[Collected data entries]

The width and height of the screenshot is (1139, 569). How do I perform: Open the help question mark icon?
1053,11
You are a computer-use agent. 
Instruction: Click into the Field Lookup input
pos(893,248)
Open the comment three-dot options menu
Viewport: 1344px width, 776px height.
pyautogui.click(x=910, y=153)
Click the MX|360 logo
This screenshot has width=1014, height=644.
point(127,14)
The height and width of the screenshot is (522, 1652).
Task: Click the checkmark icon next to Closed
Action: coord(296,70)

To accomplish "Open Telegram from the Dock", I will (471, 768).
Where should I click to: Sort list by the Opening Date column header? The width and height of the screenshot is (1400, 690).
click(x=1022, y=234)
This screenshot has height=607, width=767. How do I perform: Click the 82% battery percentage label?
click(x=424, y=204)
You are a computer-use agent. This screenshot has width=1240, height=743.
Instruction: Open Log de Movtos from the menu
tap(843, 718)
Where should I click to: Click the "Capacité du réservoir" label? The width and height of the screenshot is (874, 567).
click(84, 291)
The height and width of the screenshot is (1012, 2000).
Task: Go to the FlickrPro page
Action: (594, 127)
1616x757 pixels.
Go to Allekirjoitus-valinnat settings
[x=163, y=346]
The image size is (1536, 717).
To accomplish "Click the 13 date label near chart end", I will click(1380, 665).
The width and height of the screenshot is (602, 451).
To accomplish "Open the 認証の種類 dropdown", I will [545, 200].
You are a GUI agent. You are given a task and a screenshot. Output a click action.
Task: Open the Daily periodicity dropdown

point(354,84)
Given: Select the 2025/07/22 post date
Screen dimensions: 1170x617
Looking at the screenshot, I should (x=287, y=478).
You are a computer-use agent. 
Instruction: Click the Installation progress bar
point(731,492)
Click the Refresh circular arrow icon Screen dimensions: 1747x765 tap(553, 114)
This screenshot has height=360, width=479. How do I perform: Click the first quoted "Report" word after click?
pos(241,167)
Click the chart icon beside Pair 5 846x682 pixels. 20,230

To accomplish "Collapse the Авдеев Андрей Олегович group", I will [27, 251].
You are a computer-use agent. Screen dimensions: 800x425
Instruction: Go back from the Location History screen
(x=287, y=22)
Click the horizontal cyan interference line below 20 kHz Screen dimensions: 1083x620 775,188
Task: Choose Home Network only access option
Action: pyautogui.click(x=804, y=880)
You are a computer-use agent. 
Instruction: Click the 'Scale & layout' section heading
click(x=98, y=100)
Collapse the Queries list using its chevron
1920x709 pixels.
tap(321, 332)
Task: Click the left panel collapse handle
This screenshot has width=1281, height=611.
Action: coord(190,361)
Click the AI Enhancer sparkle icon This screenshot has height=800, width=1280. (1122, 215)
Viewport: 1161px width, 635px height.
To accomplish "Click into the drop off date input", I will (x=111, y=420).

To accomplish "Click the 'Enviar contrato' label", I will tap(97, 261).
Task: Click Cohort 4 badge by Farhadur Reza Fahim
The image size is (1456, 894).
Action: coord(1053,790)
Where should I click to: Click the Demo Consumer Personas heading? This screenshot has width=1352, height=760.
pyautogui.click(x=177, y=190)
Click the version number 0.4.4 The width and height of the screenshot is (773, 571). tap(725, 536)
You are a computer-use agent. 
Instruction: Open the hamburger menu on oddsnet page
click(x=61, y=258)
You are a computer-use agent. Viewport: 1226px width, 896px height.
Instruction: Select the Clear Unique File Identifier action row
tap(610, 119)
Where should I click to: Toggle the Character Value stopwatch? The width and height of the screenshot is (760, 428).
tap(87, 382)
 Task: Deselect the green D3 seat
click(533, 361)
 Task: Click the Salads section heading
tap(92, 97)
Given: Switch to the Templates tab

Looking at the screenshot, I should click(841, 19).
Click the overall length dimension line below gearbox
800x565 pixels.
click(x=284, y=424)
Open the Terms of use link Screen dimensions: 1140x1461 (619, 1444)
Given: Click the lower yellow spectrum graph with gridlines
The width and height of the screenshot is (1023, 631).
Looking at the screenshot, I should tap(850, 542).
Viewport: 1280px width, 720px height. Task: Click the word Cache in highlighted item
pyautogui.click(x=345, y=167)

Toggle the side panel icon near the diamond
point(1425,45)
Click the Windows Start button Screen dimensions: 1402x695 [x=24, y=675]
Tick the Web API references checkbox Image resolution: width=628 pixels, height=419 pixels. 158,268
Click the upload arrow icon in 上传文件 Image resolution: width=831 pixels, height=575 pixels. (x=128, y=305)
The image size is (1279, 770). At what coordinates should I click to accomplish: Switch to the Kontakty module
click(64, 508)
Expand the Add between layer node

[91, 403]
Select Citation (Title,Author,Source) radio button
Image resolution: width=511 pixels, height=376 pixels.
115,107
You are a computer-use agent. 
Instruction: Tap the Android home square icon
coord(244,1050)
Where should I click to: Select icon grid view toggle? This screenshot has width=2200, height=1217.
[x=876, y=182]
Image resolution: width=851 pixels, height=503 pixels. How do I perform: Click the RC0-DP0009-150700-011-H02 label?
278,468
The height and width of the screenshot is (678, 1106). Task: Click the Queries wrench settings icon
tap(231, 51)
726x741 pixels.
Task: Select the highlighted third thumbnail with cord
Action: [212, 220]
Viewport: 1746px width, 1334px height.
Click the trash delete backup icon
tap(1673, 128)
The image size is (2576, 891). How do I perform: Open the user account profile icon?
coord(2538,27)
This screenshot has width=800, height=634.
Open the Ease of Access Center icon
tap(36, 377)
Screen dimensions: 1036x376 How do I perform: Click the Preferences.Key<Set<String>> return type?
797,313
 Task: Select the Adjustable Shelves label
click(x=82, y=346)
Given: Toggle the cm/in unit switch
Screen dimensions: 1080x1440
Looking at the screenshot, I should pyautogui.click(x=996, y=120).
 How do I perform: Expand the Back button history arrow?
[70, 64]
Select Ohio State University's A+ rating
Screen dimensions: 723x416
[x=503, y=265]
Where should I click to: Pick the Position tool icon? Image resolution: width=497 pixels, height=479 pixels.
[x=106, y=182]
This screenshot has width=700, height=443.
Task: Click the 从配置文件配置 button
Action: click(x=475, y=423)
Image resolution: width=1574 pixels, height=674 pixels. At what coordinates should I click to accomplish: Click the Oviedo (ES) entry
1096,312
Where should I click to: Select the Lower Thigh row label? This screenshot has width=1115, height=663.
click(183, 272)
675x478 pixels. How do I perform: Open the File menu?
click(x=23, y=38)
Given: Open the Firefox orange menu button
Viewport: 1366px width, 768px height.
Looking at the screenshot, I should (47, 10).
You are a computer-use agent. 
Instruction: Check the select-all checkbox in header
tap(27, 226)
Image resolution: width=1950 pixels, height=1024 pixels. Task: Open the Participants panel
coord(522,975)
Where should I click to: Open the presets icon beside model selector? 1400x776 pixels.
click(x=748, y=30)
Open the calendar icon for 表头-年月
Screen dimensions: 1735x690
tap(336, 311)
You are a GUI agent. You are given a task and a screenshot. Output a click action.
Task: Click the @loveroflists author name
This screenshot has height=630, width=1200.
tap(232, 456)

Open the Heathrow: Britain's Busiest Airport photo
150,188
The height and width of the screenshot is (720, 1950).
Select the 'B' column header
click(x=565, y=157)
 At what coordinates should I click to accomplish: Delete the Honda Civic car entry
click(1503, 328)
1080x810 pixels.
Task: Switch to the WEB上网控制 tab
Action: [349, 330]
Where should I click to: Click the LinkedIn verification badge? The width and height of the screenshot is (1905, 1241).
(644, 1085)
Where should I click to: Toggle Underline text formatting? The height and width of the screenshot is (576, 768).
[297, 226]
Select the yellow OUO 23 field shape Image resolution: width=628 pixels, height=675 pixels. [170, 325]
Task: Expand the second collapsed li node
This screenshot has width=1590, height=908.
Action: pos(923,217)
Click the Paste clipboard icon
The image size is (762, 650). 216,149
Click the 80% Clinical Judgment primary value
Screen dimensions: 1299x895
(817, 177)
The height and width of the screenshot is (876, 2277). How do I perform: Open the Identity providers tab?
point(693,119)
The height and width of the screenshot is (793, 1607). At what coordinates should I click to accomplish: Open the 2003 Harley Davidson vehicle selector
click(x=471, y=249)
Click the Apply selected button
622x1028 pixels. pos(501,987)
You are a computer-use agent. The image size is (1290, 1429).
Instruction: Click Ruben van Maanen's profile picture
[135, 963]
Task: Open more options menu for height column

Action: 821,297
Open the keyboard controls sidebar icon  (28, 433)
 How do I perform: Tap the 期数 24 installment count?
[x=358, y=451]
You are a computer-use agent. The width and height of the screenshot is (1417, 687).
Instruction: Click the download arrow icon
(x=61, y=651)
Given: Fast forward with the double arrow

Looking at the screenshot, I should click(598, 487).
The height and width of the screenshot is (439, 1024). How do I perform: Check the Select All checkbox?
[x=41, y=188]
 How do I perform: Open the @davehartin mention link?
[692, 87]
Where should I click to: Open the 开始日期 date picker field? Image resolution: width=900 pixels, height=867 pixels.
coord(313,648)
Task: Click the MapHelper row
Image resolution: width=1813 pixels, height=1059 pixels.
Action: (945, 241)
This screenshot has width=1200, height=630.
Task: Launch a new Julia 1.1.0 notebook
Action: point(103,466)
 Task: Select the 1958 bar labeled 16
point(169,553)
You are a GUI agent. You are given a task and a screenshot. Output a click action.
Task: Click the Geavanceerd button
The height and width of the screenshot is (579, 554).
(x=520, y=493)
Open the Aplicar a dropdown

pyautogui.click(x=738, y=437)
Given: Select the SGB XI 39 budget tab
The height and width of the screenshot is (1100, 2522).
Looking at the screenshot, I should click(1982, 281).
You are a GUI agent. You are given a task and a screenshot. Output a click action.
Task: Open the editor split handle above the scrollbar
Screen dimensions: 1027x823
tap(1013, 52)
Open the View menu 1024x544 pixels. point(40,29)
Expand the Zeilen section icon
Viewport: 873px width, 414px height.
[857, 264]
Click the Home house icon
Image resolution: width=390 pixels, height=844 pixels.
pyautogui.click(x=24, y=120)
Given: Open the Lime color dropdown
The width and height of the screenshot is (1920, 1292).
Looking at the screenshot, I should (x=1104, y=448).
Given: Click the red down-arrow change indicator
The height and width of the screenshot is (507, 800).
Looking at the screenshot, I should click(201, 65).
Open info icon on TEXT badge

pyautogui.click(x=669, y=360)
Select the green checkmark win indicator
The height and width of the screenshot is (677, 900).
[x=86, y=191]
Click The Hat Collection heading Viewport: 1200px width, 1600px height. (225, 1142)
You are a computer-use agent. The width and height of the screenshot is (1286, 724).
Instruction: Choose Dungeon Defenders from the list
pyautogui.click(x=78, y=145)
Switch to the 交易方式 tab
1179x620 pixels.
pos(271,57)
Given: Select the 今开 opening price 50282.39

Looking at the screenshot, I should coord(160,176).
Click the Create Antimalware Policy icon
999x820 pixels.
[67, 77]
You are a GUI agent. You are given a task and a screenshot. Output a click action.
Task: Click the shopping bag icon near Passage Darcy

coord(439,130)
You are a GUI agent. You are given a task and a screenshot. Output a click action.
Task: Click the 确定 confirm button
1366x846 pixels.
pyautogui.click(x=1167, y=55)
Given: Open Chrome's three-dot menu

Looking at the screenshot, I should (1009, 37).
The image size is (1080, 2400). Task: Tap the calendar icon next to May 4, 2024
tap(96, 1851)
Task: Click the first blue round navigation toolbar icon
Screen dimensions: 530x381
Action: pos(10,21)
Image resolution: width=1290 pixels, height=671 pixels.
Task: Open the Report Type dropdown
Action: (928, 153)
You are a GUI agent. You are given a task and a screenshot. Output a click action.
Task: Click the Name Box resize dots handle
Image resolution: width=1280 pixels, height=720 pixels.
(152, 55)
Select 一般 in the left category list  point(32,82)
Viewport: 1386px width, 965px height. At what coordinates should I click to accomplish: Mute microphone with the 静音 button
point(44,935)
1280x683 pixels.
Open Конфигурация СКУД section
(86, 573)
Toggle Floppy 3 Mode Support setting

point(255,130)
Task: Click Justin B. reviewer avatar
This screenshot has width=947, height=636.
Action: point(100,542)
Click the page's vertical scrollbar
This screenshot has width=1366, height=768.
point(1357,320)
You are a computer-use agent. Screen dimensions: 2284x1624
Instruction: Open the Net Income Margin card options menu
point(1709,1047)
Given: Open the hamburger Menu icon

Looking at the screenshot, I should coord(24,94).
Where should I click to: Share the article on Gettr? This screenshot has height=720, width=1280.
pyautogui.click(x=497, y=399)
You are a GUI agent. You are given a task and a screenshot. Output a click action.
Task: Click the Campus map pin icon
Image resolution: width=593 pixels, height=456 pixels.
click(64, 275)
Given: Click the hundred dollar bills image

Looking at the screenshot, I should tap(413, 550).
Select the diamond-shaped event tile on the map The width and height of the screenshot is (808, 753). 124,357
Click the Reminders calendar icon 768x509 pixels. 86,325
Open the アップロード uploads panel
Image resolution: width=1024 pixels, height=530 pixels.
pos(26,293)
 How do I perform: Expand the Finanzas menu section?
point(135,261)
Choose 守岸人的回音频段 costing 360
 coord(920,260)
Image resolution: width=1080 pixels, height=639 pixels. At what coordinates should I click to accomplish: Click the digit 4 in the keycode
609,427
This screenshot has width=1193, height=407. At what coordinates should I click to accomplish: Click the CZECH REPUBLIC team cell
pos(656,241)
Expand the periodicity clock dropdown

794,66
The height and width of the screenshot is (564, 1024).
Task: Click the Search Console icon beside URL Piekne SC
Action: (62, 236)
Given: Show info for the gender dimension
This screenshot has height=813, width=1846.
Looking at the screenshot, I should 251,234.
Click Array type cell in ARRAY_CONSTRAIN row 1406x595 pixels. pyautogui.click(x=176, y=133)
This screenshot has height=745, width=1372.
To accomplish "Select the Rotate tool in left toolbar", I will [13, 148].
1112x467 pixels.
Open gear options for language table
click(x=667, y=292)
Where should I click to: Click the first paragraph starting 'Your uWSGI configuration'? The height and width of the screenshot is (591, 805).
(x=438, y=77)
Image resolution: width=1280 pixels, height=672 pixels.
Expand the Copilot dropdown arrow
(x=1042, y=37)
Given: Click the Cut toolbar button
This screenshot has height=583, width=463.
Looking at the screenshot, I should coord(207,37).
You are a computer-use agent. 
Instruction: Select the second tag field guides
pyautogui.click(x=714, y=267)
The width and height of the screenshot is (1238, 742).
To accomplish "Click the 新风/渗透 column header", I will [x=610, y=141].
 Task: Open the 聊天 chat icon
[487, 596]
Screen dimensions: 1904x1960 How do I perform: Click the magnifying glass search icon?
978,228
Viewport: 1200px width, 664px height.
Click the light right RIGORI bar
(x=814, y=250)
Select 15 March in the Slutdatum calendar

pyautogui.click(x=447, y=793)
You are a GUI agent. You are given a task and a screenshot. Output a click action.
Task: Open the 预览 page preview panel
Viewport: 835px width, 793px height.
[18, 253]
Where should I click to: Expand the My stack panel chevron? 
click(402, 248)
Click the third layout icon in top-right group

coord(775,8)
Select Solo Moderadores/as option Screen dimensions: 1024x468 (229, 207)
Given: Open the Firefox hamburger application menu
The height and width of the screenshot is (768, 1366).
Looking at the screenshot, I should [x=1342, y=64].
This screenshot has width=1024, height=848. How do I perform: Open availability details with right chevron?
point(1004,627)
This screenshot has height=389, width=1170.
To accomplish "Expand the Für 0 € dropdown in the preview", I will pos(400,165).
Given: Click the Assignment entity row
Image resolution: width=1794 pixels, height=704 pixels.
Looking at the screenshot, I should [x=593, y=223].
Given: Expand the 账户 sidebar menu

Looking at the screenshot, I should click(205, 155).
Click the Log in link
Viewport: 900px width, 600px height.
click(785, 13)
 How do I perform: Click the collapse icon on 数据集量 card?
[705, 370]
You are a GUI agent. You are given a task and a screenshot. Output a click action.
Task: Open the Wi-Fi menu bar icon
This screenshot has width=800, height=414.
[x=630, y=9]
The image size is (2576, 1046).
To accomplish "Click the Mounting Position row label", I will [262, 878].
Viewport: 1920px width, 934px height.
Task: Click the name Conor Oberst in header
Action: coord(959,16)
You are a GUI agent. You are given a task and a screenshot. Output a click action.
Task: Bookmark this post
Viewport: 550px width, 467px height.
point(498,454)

(Work task)
Start at the first line of the entries and stop at the line that contains "Open the comment three-dot options menu". Repeat every line in that span exactly, and nothing beyond it.

(Task response)
The width and height of the screenshot is (1139, 569). How do I perform: Open the help question mark icon?
1053,11
You are a computer-use agent. 
Instruction: Click into the Field Lookup input
pos(893,248)
Open the comment three-dot options menu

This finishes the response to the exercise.